昨年も開催したキャンプでは、はじめは緊張していた子どもたちも、夜のバーベキューの時間にはもう手が付けられないくらい元気になっていました。

 

昨年のキャンプに参加した子どもたちの様子です!

 

最終日、もうこれでお開き!という時間になると、ある男の子は浮かない顔をして、「次はいつ会える?」と聞いてきました。彼は学校で心無い「いじめ」を受けていましたが、自分と同じようなバックグラウンドをもつ同世代、年上と過ごすことで、自分に自信が湧いてきたようでした。その姿を毎日見守っていたお母さんにとっても、ほかの保護者と話して情報交換できる機会となり、涙を流して喜んでいた方もいらっしゃいました。

 

こうした子どもたちや保護者たちの様子が忘れられないからこそ、今年も2017年7月29日(土)~2017年7月30日(日)の2日間、奥多摩のキャンプ場で川遊びやバーベキューを企画しました。

 

「アフリカンミックスはかっこいいことなんだ!」とはにかむ少年

 

日本とナイジェリアのバックグラウンドを否定していた男の子。
昨年のキャンプ後、夏休みの自由研究で大きな模造紙にアフリカについてびっしり書き込んでくれた。

 

アフリカンキッズや保護者たちが悩みを共有できるプラットフォームへ!

 

私は今21歳になり、ちょうど子どもの頃の私と当時の両親の年齢との間あたりになりました。アフリカンキッズクラブの活動を通じて、子育て真っ最中のお母さんたちの話を聞いていると、うちの両親もこういうことで悩んでいたのかなぁと感じることがあります。

 

私が誰にも相談できなかった子どもの頃と同じように、親としても悩みを相談する場があまりなかったからこそ、アフリカンキッズクラブがそうした思いを共有できるプラットフォームになっていくことができれば、と思っています。

 

そして、アフリカンキッズクラブに携わるすべての人に、ミックスであることは彼らの中での共通点ではあるけれど、それは彼らの一部であり全てではない、そこで完結し得ないような限りない可能性があるんだ!ということを知ってもらいたいです。

 

より多くのアフリカンキッズたちそして保護者の方々にこのコミュニティの存在を知ってもらい、気軽に参加してもらえるようになっていくよう今後も貢献していきます。
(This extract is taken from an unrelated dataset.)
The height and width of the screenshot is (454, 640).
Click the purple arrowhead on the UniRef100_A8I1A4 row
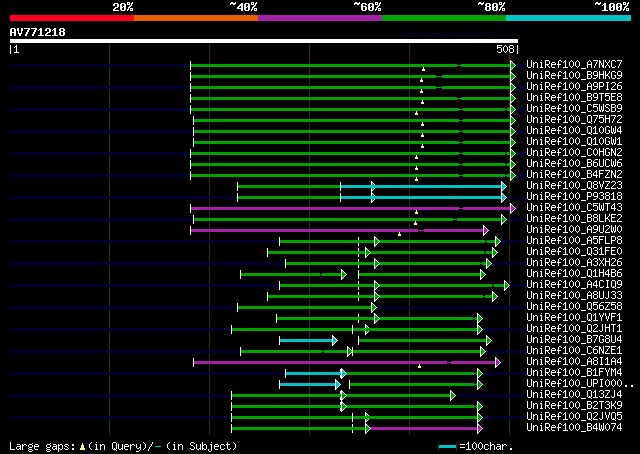click(498, 363)
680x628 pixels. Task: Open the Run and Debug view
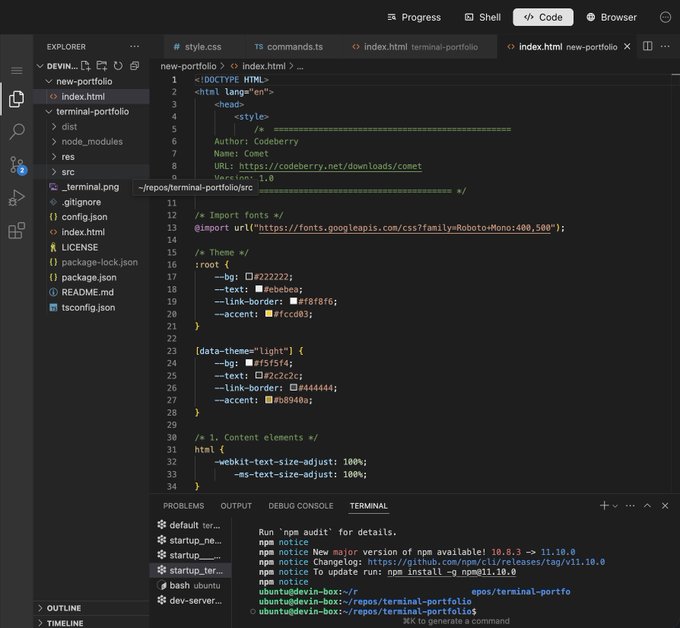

どうか、私たちの活動に応援をお願いいたします!

 

小学生から中高生まで、幅広い世代が一緒に楽しめるのがこのキャンプのいいところです

 

~アフリカンキッズクラブ(AKC)について~

 

アフリカンキッズクラブは日本で暮らすアフリカの国々出身の人々を支援し協力しているNPO法人アフリカ日本協議会(AJF)の事業の一つです。2005年から始まり、多様なバックグラウンドをもつアフリカキッズたちのために様々なアクティビティを行っています。それらを通して彼らに自分のルーツを知ってもらう、そしてありのままの自分を誇りに思ってもらえるような居場所づくりをめざしています。